Post by Richard Hull » Tue Nov 27, 2018 9:45 am

Current measure on 10 amp HF meter.********************************

Wire leads on harbor freight meters is 24 gauge (measured diameter) .025 ohms per foot.
The HF meter leads are 2 foot long each. .025ohm X4 = .1 ohm

A test circuit of known values of 10 volts from a suitably "stiff supply" into a 1 ohm load =10 amps. This is a given by ohms law.

The 10milli-ohm shunt in the meter (heavy gauge solid copper wire) will read 100mv to the internal meter when 10 amps run through it. The decimal point setting (scaling) will show 10.0 amp.

You now have a total load circuit resistance external to the meter of 1.1 ohms powered up by 10 volts. this means the shunt in the meter will see only, 10 / 1.1 or 90.9 milli-volts and the meter will read 9.09 amps. A failure of almost an amp error in the circuit we know to be 10 amps, (without the meter).

The wire leads will suck up .5 watt of power each without burning up. They will, as seen above, screw up the measurement accuracy.
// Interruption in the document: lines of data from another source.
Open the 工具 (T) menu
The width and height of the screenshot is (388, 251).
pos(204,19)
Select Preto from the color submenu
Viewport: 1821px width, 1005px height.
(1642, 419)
Wire leads of the meter were the sole cause of error when reading the meter's max current range. The guts of the meter are good.

Voltage measure on a HF meter.*******************************

However the same wire leads will have no effect on voltage readings of moderate to low impedance voltage sources.
The meter is known to have a 1megohm input impedance. If we take the 10 volts noted above and put a 1 megohm resistor in series with it we have made a high impedance full 10 volt source supply. For there is and will always be 10 volts out of this circuit's open leads. However on the 20 volt range, the HF meter will measure only 5 volts. We could take #36 gauge hair fine leads of 100 foot length, each, and connect it to the meter and the 10 volt supply.....It would still read 5 volts.
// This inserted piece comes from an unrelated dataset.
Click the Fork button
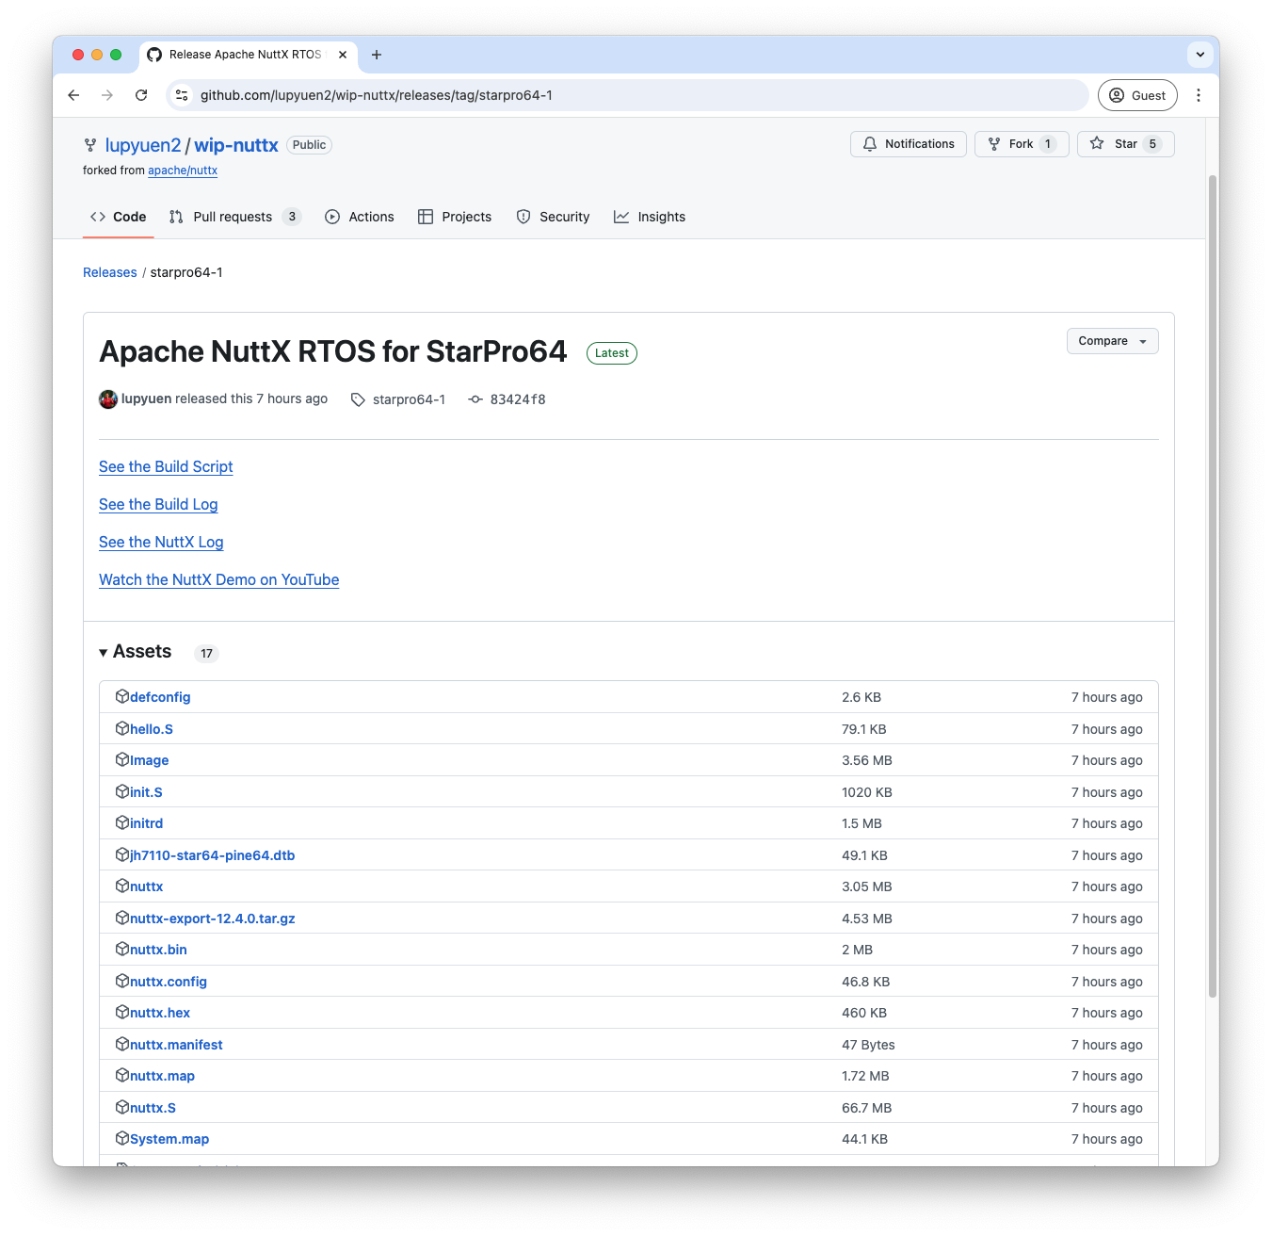This screenshot has height=1236, width=1272. [1021, 144]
For those less informed. the voltage halved due to impedance issues not with the wire leads but with issues dwelling in two places. The internal guts of the meter, and the poorly used brain of the person trying such a measurement not having any idea about his voltage source. Even a 10 megohm VTVM meter would read 9.09 volts.

Here the wire leads to the meter were of no importance whatsoever.

As in all measurement work, be it electrical, electronic or radiation. Know all about you instrument, you must become one with it. Know all about what your measured source is and how both items, ill-applied can conspire to fool you in many situations. Be especially aware that at the extreme high and low end of all measurements there are demons lurking to pull the rug from beneath you.

Richard Hull
Progress may have been a good thing once, but it just went on too long. - Yogi Berra
Fusion is the energy of the future....and it always will be
Retired now...Doing only what I want and not what I should...every day is a saturday.